I would recommend that (ATM?): For high-speed pgsql (on ZFS) enable zfs-compress...

paulmd · on Nov 8, 2021

Have not used this in anger but - from what I've read best practice is also to use separate datasets for the WAL and the rest of the data (including committed data) - this helps ZFS understand that WAL and committed are both separate datasets that both need separate QOS handling within ARC rather than just letting the WAL eat the whole cache. It'll try its best to balance them regardless, of course.

You can still snapshot them atomically by making them both children of a parent dataset and performing a recursive snapshot on the parent. so you have dataset:

myservice/pgdata

myservice/pgwal

or

myservice/pgdata

myservice/pgdata/pgwal

or whatever.

So question, given that this article is about LZ4 memory compression for postgres, would you want it enabled for both/either/none of those datasets? Obviously compression-on-compression doesn't generally help at all, but lz4 performance obviously doesn't hurt much at all either, so if there's anything that postgres doesn't compress, maybe it would be faster in a few niche situations.

nix23 · on Nov 8, 2021

>would you want it enabled for both/either/none of those datasets?

Well zfs probes and stops when the data is non compressible, that why stuff like mp3 gets not compressed, so if the pg-datas are already compressed zfs would try it and give it up after some kb's.
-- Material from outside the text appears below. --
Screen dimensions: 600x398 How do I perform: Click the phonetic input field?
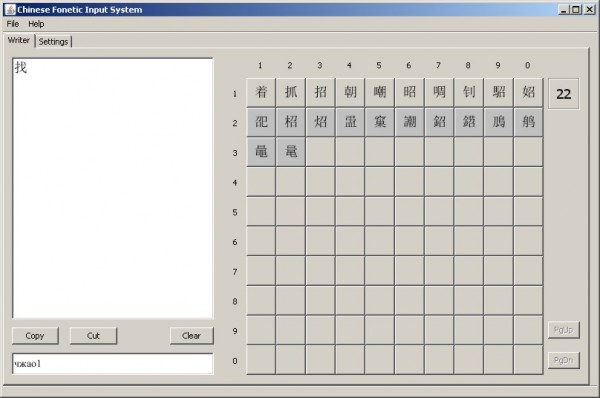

ComputerGuru · on Nov 8, 2021

I've seen it debated both ways as to whether the zfs `recordsize` tunable should be set to 8k to match postgres or if you should keep it to something a little bit higher. Here's a talk by a FreeBSD/hashicorp guy about performance wins with a compromise of 16K [0]; this lets compression work better (the larger the block, the more compressible it is) and doesn't increase writes too much, although it would probably depend on what usecases you put postgres to and the nature of your reads/writes.

The same slides mention `primary_cache` and the suggestion is use `metadata` if db working set fits in RAM and use the default of `all` if it doesn't.

[0]: https://people.freebsd.org/~seanc/postgresql/scale15x-2017-p...

ahachete · on Nov 8, 2021

>Plus maybe some pgtune:

Alternative tuning guide: https://postgresqlco.nf/tuning-guide

(Disclosure: part of the team behind it)

tomnipotent · on Nov 8, 2021

> full_page_writes=off <===That's a maybe

My understanding is that ZFS CoW makes torn pages impossible, so it's safe to turn off full page writes.

RedShift1 · on Nov 8, 2021

What about VDEV organization in a virtual machines? I have no physical machines left, everything is running on VMware. Just create one big VDEV?

nix23 · on Nov 8, 2021

Yes in a virtual machine just one vdev/dataset (if it's about speed, if redundancy...well that depends on you host-filesystem, then maybe two virtual disks?), maybe some tuning with the write-through etc on the Host to that virtual-disk? And raw would be a good thing too.